A record from the RSPCA and Cats Coverage, two of the biggest animal welfare charities in the United Kingdom, is looking for a phase-out of cat cafes. They consider that cats, “having descended from solitary, territorial, roaming wildcats” are “likely to find the enforced proximity to other felines as well as unfamiliar visitors wishing to stroke them extremely stressful.”
It’s unclear whether or not a majority of these cafe can ever meet the complicated bodily and mental wishes of any species that they area any species that they area, whether or not they’re wild or domesticated animals. Our analysis suggests the solution is not any. Those environments can’t supply house, stimulation or selection – the principles of excellent animal welfare.

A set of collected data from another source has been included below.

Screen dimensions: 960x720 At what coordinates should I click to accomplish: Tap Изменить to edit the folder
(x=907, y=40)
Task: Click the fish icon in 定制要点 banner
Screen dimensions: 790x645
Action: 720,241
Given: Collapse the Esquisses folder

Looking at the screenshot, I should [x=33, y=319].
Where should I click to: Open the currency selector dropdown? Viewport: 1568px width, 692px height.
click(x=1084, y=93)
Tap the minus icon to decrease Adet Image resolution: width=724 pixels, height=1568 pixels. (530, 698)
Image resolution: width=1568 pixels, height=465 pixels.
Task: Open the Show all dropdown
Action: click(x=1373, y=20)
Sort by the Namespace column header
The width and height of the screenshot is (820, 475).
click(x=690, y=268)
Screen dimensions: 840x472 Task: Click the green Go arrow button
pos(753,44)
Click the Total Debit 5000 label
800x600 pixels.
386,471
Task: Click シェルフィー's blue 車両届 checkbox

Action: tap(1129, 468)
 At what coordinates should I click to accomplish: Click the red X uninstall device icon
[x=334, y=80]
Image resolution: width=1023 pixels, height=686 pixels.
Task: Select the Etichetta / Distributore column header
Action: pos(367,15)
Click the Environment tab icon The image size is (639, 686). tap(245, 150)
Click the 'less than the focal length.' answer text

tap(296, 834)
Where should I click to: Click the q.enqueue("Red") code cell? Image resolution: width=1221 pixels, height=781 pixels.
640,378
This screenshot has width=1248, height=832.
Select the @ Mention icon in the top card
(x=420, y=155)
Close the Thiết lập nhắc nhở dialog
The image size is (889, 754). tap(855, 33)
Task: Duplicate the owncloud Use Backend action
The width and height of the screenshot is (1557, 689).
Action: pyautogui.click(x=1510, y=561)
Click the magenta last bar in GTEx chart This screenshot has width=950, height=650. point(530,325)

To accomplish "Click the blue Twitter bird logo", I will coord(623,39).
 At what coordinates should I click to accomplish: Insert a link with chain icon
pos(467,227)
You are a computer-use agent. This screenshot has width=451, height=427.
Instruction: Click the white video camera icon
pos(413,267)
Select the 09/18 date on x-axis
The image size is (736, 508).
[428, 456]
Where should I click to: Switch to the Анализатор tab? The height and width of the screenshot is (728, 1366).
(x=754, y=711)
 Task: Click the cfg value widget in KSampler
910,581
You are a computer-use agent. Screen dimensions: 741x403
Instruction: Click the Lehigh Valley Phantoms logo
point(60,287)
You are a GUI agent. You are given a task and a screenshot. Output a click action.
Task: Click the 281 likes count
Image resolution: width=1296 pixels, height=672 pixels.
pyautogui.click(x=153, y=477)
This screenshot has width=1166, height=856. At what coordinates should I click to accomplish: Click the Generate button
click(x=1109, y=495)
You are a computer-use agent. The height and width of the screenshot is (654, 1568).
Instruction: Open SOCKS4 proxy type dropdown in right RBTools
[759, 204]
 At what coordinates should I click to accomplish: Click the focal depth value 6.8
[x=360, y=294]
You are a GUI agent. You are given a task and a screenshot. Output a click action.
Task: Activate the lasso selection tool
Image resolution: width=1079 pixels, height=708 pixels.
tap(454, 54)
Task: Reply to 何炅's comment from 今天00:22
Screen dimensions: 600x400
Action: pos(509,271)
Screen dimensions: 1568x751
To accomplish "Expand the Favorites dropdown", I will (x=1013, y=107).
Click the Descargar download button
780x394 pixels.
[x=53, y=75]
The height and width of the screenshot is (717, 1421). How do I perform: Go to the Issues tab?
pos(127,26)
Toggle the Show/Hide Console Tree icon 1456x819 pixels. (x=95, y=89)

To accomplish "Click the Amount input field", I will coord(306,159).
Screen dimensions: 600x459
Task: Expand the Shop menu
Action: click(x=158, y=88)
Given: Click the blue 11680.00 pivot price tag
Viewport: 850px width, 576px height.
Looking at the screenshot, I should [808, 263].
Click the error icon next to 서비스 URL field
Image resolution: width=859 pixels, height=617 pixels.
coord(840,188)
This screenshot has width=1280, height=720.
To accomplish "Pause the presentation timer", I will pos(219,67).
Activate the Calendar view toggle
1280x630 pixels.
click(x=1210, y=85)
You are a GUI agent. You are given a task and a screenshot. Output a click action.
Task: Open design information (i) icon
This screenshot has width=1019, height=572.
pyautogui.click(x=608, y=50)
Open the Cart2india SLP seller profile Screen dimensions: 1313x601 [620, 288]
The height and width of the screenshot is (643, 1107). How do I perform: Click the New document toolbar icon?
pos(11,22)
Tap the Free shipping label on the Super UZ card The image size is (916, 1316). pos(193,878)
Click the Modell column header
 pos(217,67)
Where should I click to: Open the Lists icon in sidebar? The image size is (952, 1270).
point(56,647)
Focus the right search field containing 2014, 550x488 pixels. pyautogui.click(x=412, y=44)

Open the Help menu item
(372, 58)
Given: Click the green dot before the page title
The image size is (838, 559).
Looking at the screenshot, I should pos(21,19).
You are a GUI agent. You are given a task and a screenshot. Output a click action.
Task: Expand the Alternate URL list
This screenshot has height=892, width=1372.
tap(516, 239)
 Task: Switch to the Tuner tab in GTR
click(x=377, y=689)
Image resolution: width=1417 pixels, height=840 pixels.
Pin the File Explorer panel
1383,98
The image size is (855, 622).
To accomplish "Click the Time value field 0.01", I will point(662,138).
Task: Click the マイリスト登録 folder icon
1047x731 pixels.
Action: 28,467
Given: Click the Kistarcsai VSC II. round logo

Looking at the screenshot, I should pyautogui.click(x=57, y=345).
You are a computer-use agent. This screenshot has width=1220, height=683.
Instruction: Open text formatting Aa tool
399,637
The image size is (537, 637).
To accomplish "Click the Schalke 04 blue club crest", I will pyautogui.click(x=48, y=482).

Cat cafes are turning into more and more standard.
Boyloso/Shutterstock
Animal welfare regulation all over the world is complicated. In numerous international locations, unique cafes would fall beneath the similar license as zoos. That is the case in Japan. Japan’s animal welfare legislation gives little explicit coverage for unique species. It recognizes animal sentience however supplies little attention to the care of captive wild animals.
In England, Scotland and Wales there are two varieties of regulation that may well be related to animal cafes. For a home cat cafe, The Animal Welfare (Licensing of Actions Involving Animals) (England) Rules 2018 applies.
This contains the desire for the cafe body of workers and homeowners to supply an appropriate atmosphere and nutrition and offer protection to the animals from ache, struggling, harm and illness. It could additionally require cat cafes to observe the animals’ behaviour, dealing with of the cats and interactions with shoppers. Inspections of those amenities do happen however are dependant at the native government who might or won’t have animal welfare wisdom.
If cafes are to deal with non-domestic species, corresponding to capybara, they’d additionally want to have a dispensation zoo license beneath the Zoo Licensing Act 1981. This may imply that with regards to the proposed capybara cafe, they are going to want to be inspected in a similar fashion to a typical GB zoo however with no need to give a contribution to conservation or training.
Regardless of the place you’re on this planet or which animals they show off, society should ask whether or not such cafes align with trendy moral values.
The most straightforward and best motion you’ll take to oppose them isn’t to give a boost to those companies. Each and every seek advice from fuels call for for maintaining wild animals in flawed environments.
When clear of the United Kingdom, seek advice from approved zoos, flora and fauna sanctuaries, or conservation centres the place animal welfare, conservation and training are prioritised. For those who come across cafés with deficient prerequisites you will have to record them to native government or animal welfare charities corresponding to Wild Welfare.
As those cafes acquire recognition on social media, the dialog should shift from cuteness to duty.